SUPPLIED TEXT:

= Beginning of Section =

Okay. I do have a quick tip. My quick tip is always use earbuds or a quality microphone when doing podcast interviews. So, by the way I'm going to share half the responsibility on this and I'll get to that in a minute. But so, I often jump onto podcast interviews in different context. I find myself on different podcasts, not just this one. And so whenever I have an interview with somebody, I've noticed that a lot of the time the first will show up just kind of speaking at the computer with no earbuds or headphones in, they just kind of talk at the computer and it sounds they're on a speaker phone, and I'll say, oh, by the way, do you have earbuds? Can you get them? And they're like, oh yeah, okay, sure. And they like seem surprise and they'll look for earbuds and then we get it sorted out or maybe we don't.

Michael Reynolds:

And so I want to say that, the sound quality is just dramatically improved if you just get in the habit of using your earbuds or some sort of microphone when you are doing interviews. Whether it's a video interview or a podcast or anything where it's going to be recorded and published somewhere, the sound quality should be good. So now again, I take part of the responsibility because I often forget to prep the person and say, hey, by the way just so you know it'd be great if you could make sure you have your earbuds in or a microphone or something before we start recording that'll make the sound better. I'm guilty of just assuming everyone knows this and that's on me. So I'm trying to get better about prepping people before interviews. But I'm also kind of sharing this with the world or whoever is listening that, it's really good to get in the habit of just every time you hop onto any kind of recorded interview like this, make sure you're using quality earbuds or microphone then it's going to sound a lot better.

Allissa Haines:

Okay, I'm going to expand. People, we are all now on internet meetings all the time, and Zooms or Google Meets or whatever, we've been doing this for a couple of years now, this is the year of our Lord, 2021, get yourself a headset or some earbuds, not just for things that are being recorded, but for whenever you have to be in a meeting online, because there's two reasons. One, people are going to hear you better, right? And two, you are not going to be the Jack hat who's having a weird echoing problem, who's causing a problem for the entire darn meeting. And I say this as someone who was in a Zoom last night about, it was through the school system and it was for helping kids with IEPs and 504s transition into college. And it was a really great workshop except, and this wasn't like recorded, it wasn't whatever, it was not as fancy as a podcast interview, it was just a workshop offered to parents for free.

Allissa Haines:

The parents would hop on and then accidentally unmute themselves. And there'd be all this background noise that you totally wouldn't hear if they had earbuds in. And even the presenter didn't have a headset. So you were getting like, occasionally you get background noise and that's fine. But like sometimes it was hard to hear because it sounded a speaker phone. Come on this is also an accessibility issue because lots of these Zoom and Google Meet and all these platforms now, they have instant closed caption, which is really important for people with hearing impairments. But if you're using just a speaker on your computer and the sound quality isn't good, or there lots of background noise, those closed captions are going to be less accurate and that is not fair. Like it is not accessible to people who have hearing issues.

= End of Section =

SUPPLIED DATA:
= Beginning of Section =

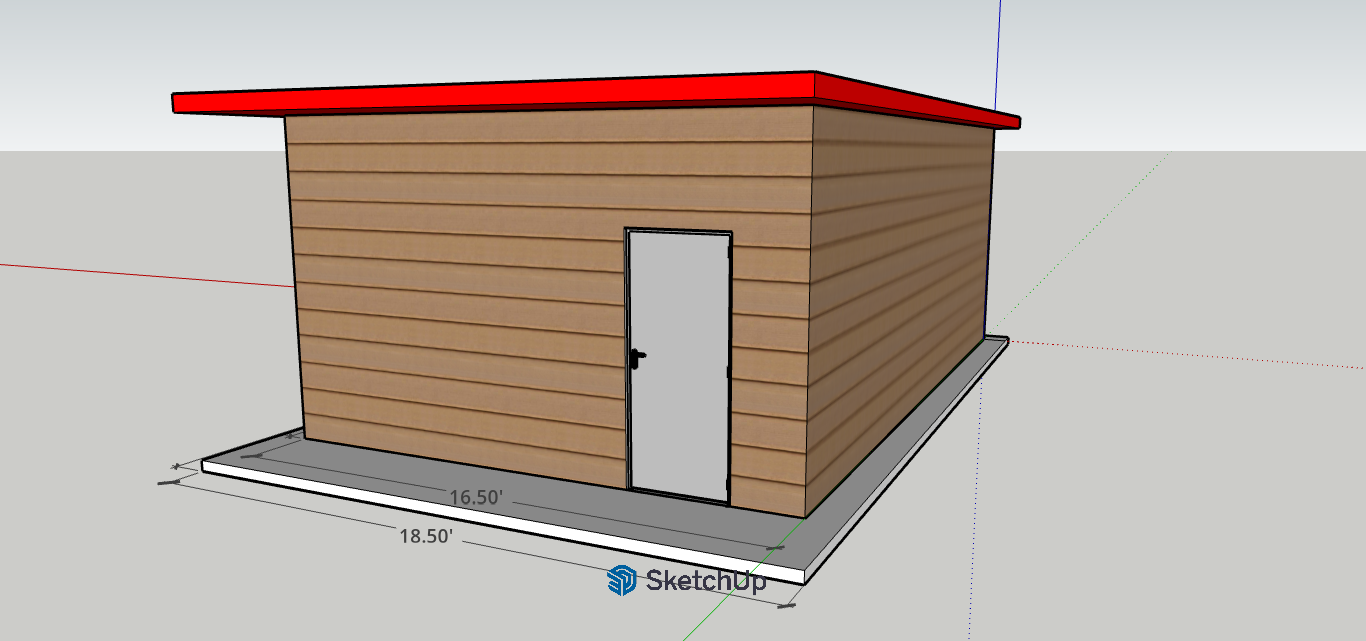1366x641 pixels.
Task: Click the SketchUp logo watermark
Action: click(x=687, y=580)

= End of Section =

DESCRIPTION OF THE TASK:
Reproduce the podcast transcript above word for word from "Okay. I do have" to "maybe we don't.".

TASK RESULT:
Okay. I do have a quick tip. My quick tip is always use earbuds or a quality microphone when doing podcast interviews. So, by the way I'm going to share half the responsibility on this and I'll get to that in a minute. But so, I often jump onto podcast interviews in different context. I find myself on different podcasts, not just this one. And so whenever I have an interview with somebody, I've noticed that a lot of the time the first will show up just kind of speaking at the computer with no earbuds or headphones in, they just kind of talk at the computer and it sounds they're on a speaker phone, and I'll say, oh, by the way, do you have earbuds? Can you get them? And they're like, oh yeah, okay, sure. And they like seem surprise and they'll look for earbuds and then we get it sorted out or maybe we don't.